Kirkstone Metals Aktie: 98,01 Prozent seit Jahresbeginn

Kirkstone Metals kämpft mit Rekordtief und schwindenden Bargeldreserven. Trotz laufender Bohrprojekte ist die Finanzierung des Betriebs ungewiss.

Die Kernpunkte:
  • Aktienkurs auf neuem Tiefstand
  • Bargeld reicht unter zwölf Monate
  • Hohe Ausgaben für Marketingkampagnen
  • Uranprojekte im Athabasca-Becken laufen

Kirkstone Metals steckt in der Klemme. Der Aktienkurs ist auf Rekordtief gefallen. Gleichzeitig reicht das Bargeld nach aktuellen Schätzungen für weniger als zwölf Monate.

Am Freitag schloss die Aktie bei 0,0949 Euro, nur knapp über dem 52-Wochen-Tief von 0,0876 Euro. Binnen einer Woche verlor das Papier 24,32 Prozent. Seit Jahresbeginn steht ein Minus von 98,01 Prozent zu Buche – fast der gesamte Marktwert ist verdampft.

Überverkauft, aber ohne klaren Boden

Der Relative-Stärke-Index liegt bei 24,0. Das signalisiert eine stark überverkaufte Aktie und könnte antizyklische Investoren auf den Plan rufen, die auf eine technische Gegenbewegung setzen. Der 50-Tage-Durchschnitt von 0,1668 Euro liegt allerdings weit entfernt – als Widerstand bleibt er vorerst unerreichbar.

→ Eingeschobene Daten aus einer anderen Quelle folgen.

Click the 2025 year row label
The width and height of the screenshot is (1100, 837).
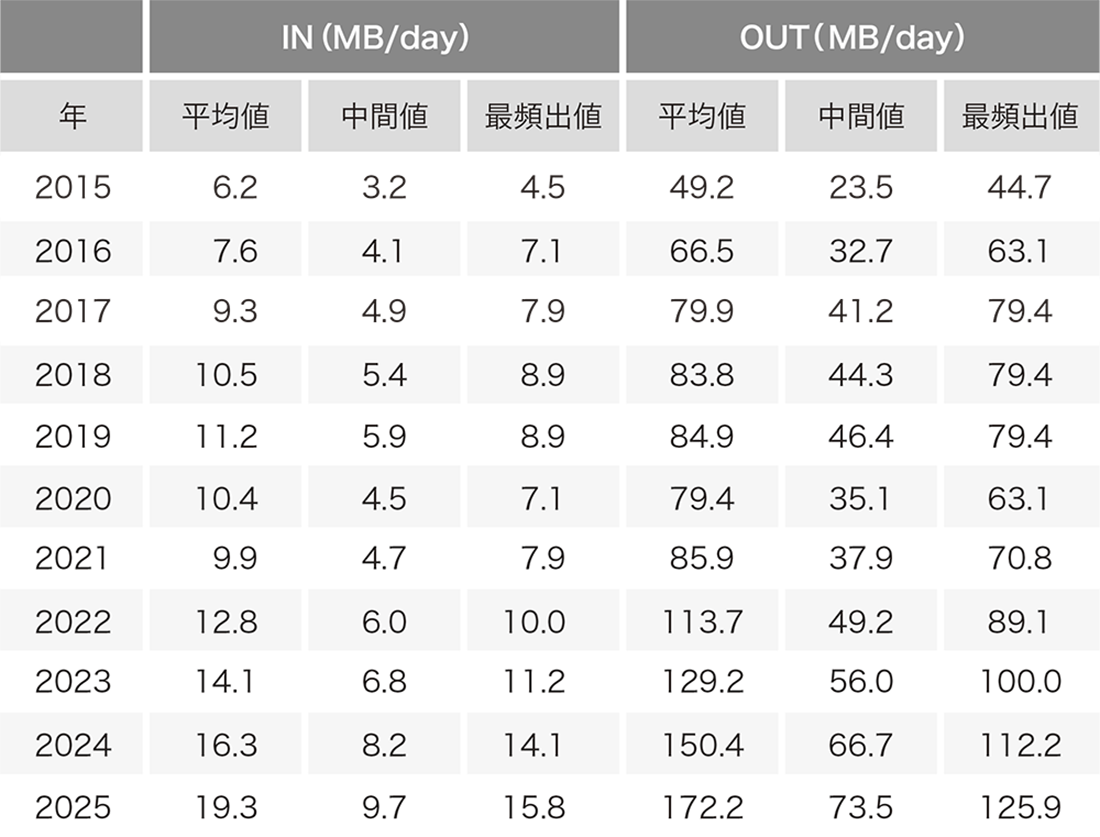(x=72, y=808)
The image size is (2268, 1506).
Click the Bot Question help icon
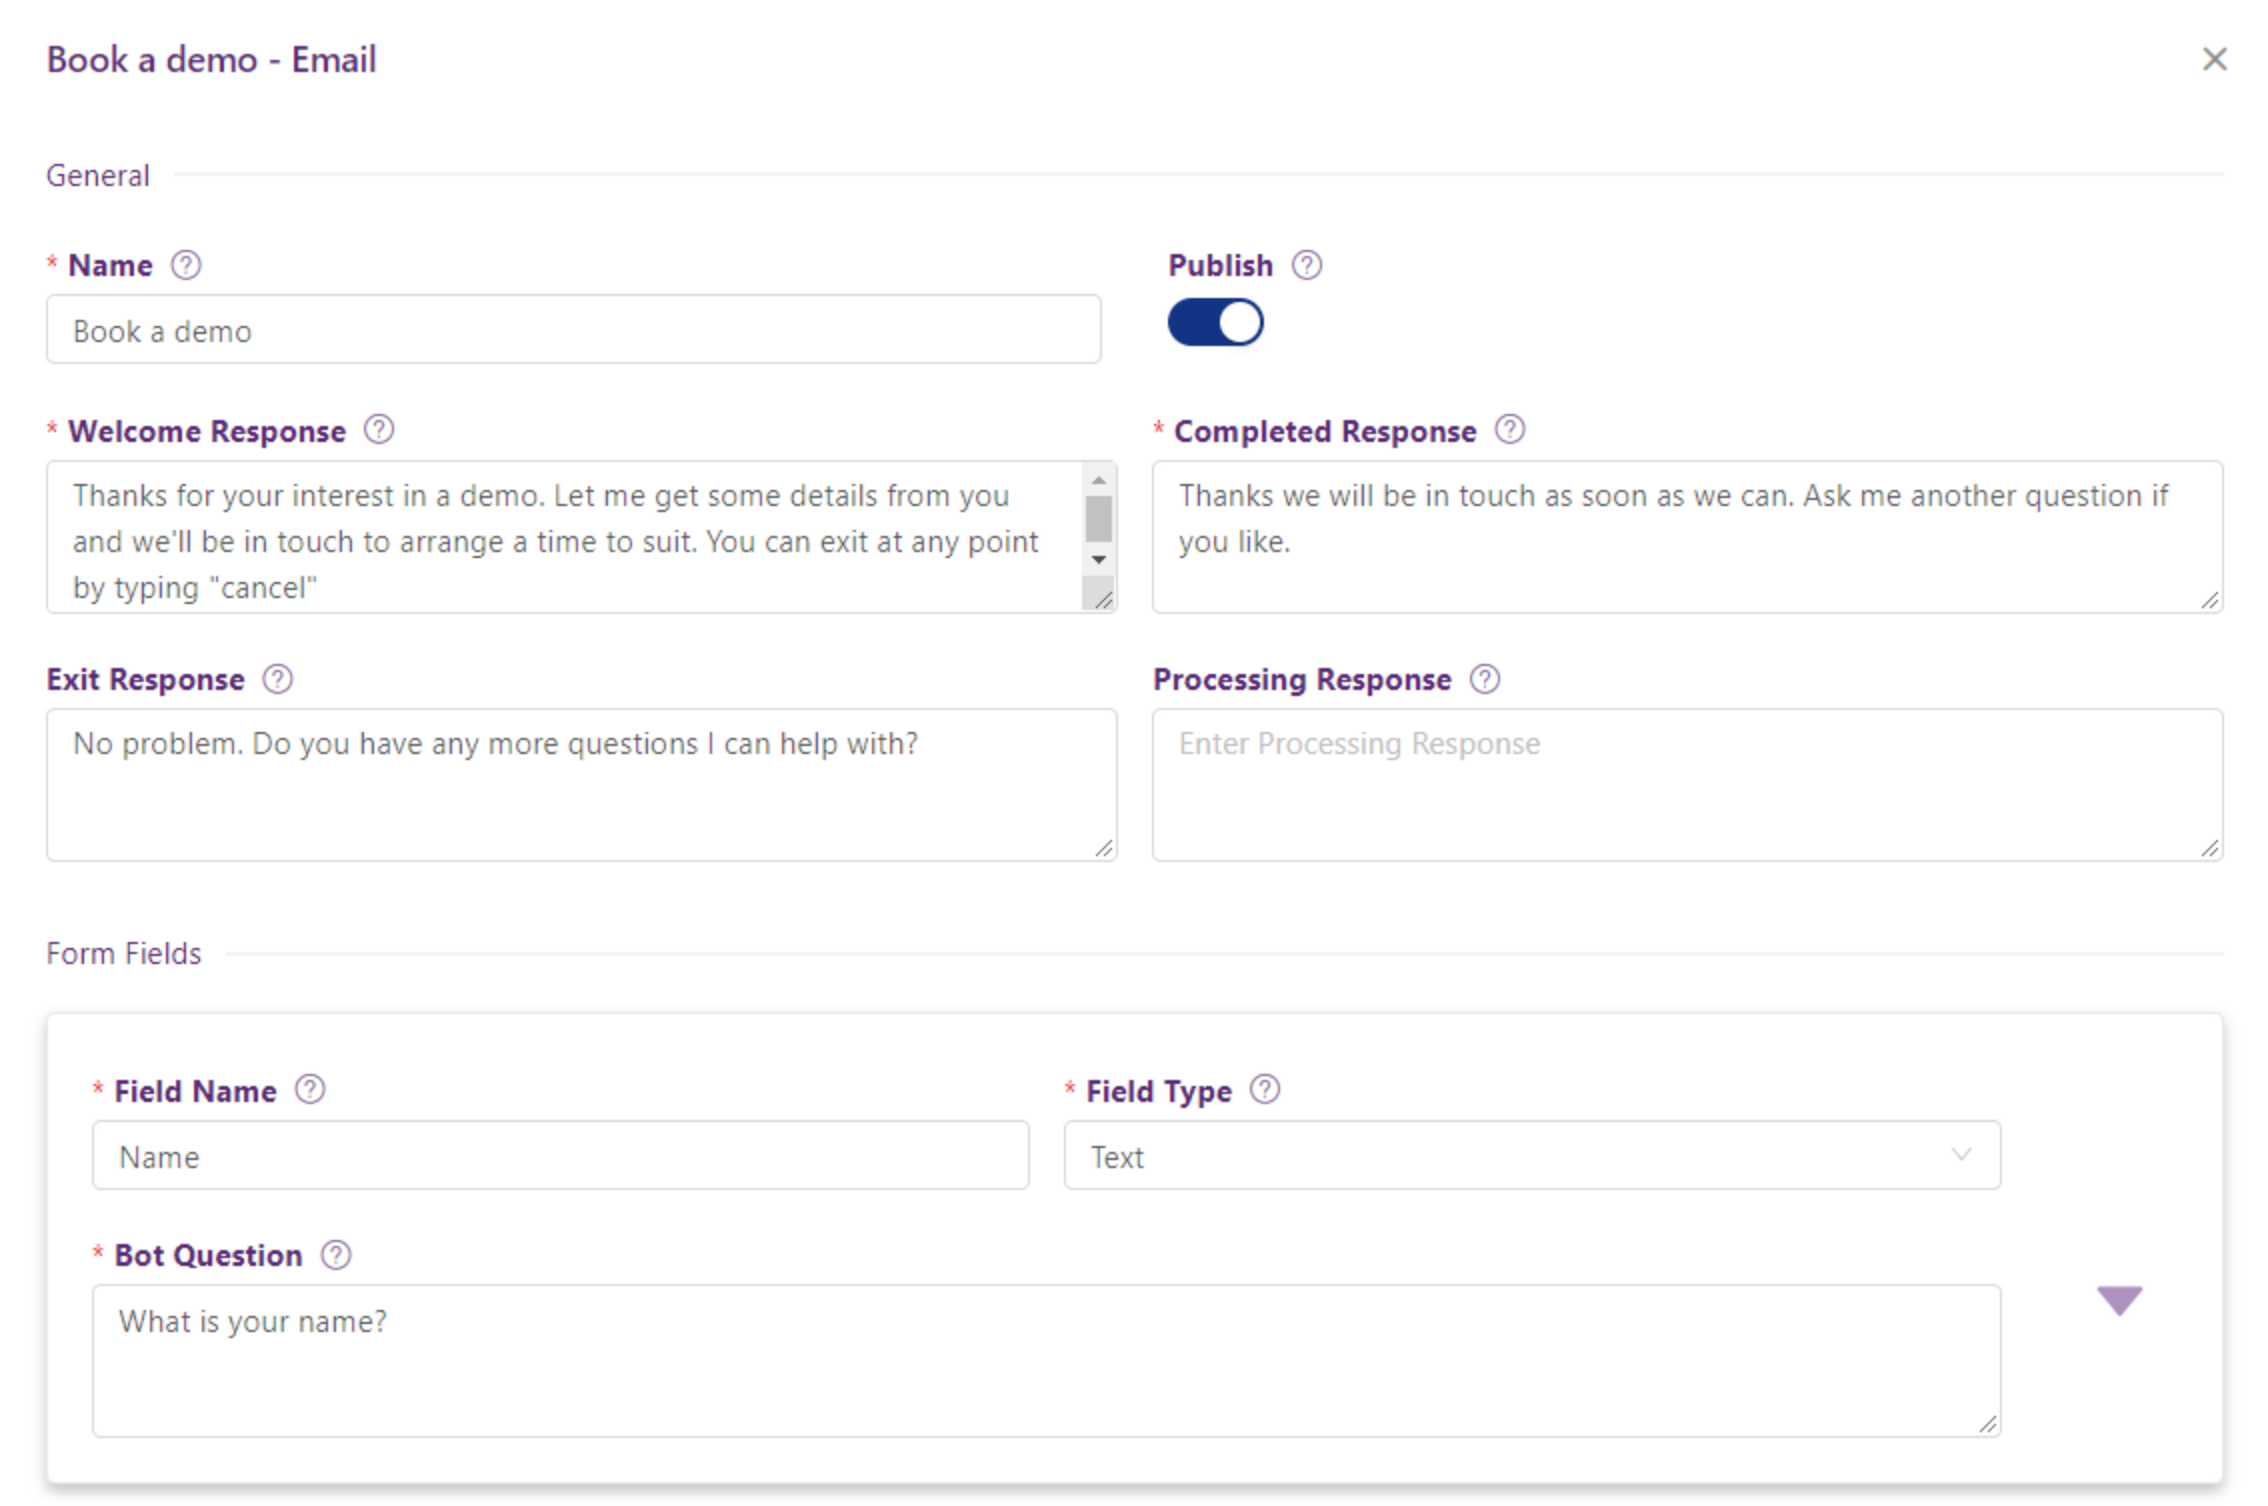(336, 1254)
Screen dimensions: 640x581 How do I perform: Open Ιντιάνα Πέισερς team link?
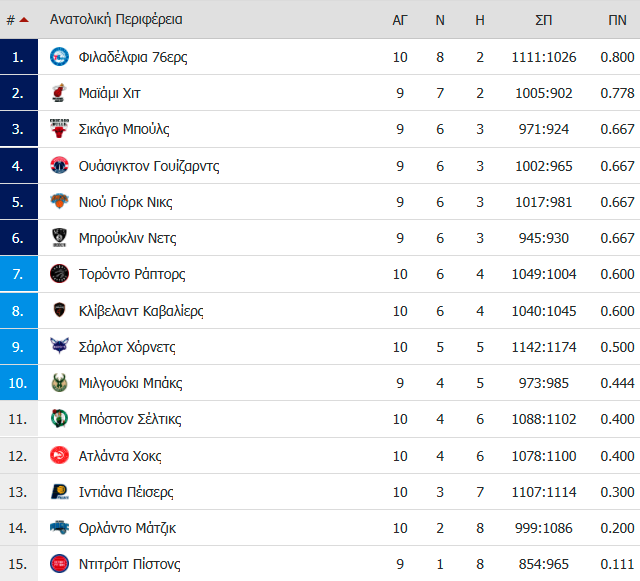coord(126,492)
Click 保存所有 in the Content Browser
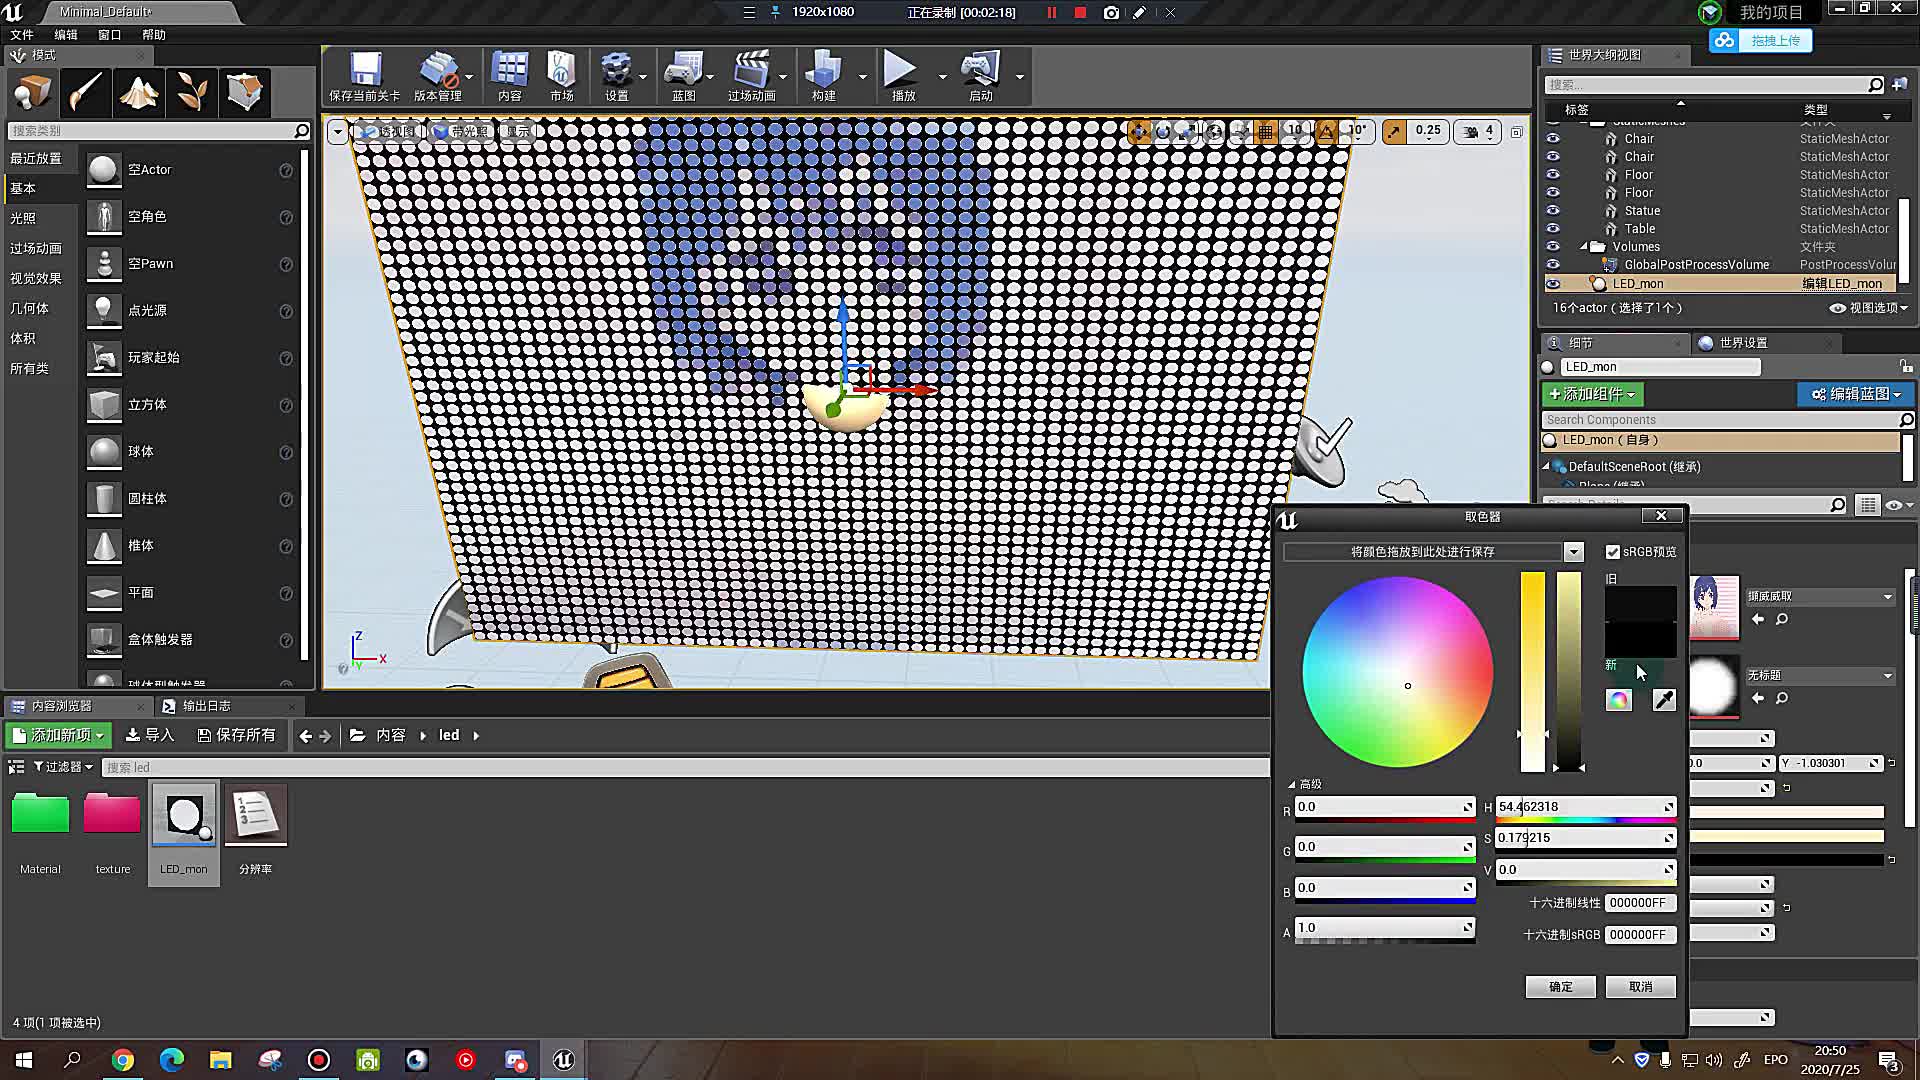This screenshot has width=1920, height=1080. [x=237, y=735]
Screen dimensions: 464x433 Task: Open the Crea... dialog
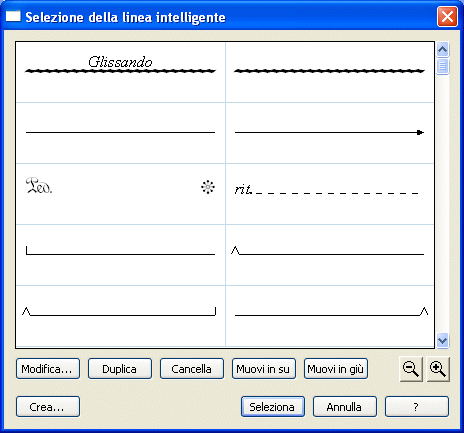point(48,406)
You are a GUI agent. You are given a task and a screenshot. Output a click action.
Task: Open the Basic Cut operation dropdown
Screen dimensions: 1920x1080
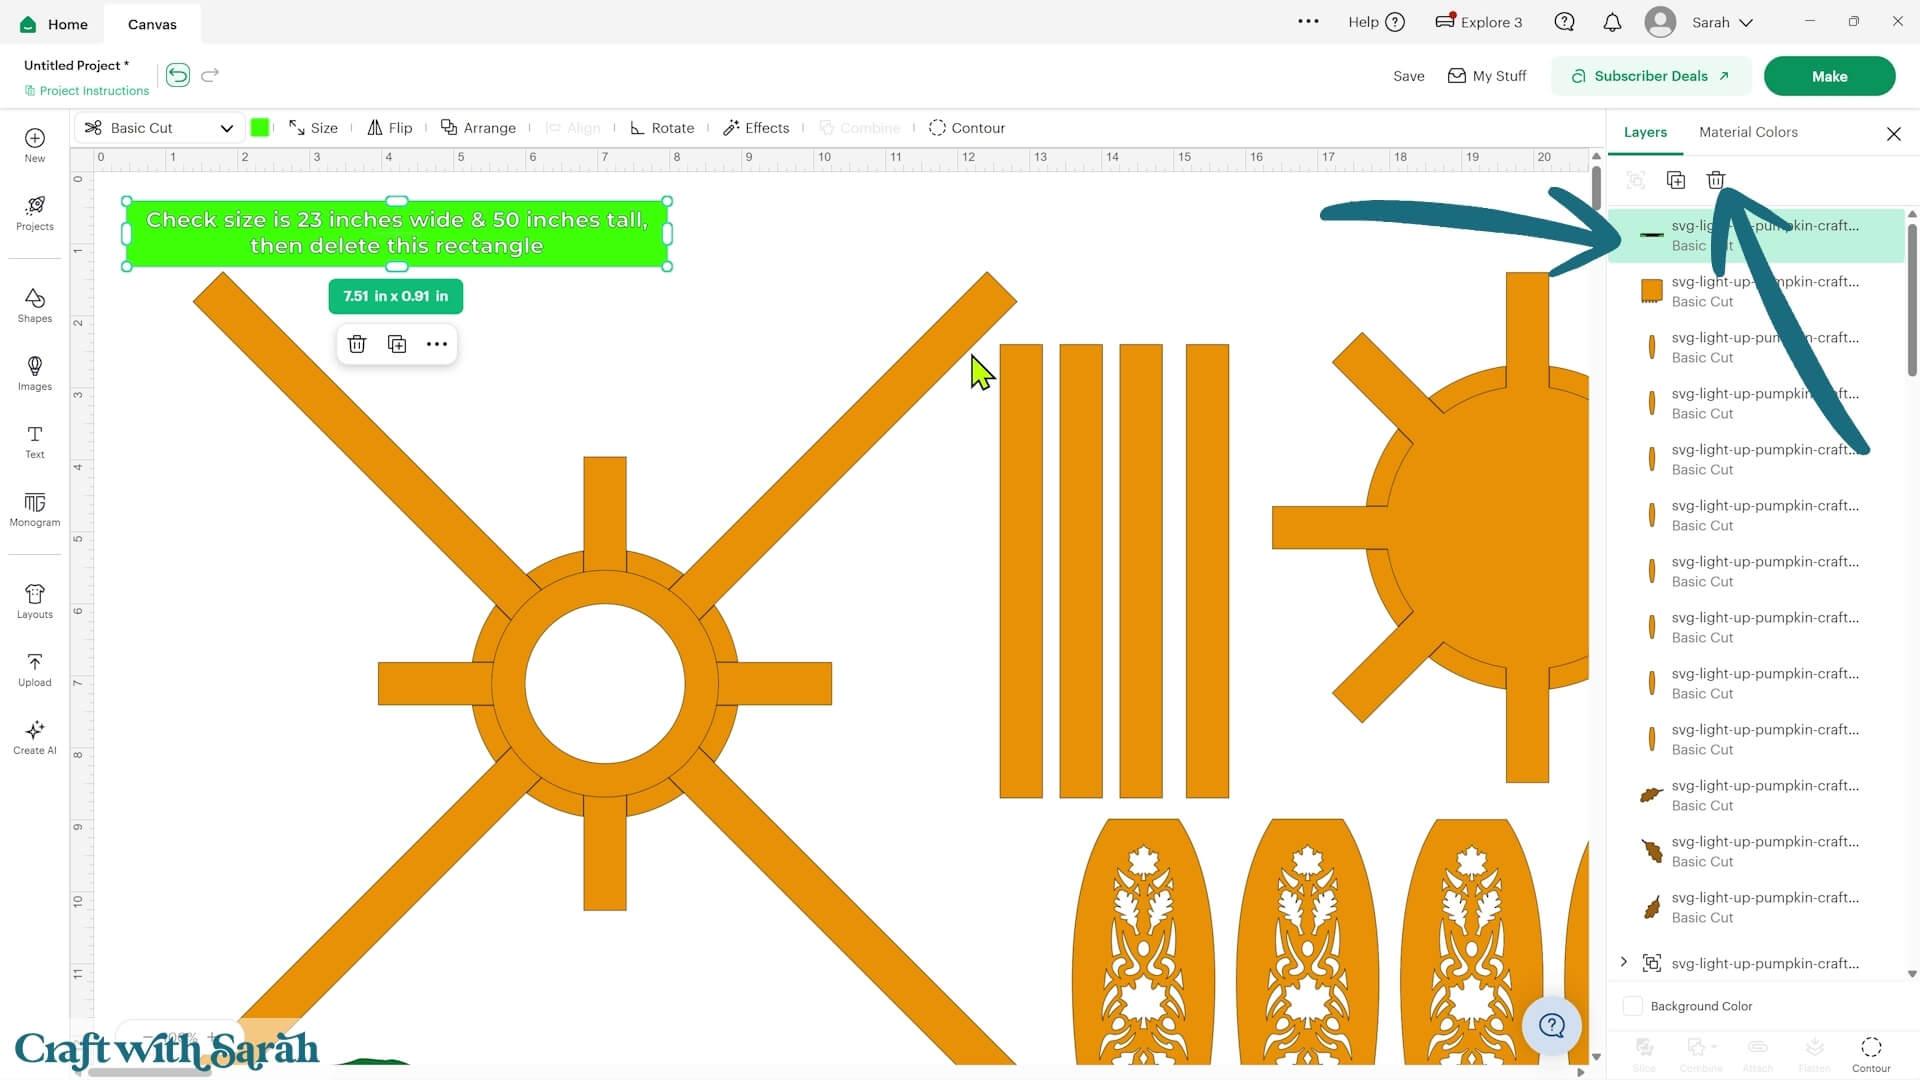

Die entscheidende Frage für die kommende Woche: Hält das jüngste Tief bei 0,0876 Euro als Boden? Eine Antwort darauf liefert der Chart bislang nicht.

Bargeld wird knapp

Der Kursverfall fällt mit wachsenden Zweifeln an der Finanzlage zusammen. Aktuelle Berechnungen deuten darauf hin, dass Kirkstone Metals beim derzeitigen Kapitalverbrauch weniger als zwölf Monate Liquidität übrig hat. Der freie Cashflow lag zuletzt bei minus 1,6 Millionen kanadischen Dollar.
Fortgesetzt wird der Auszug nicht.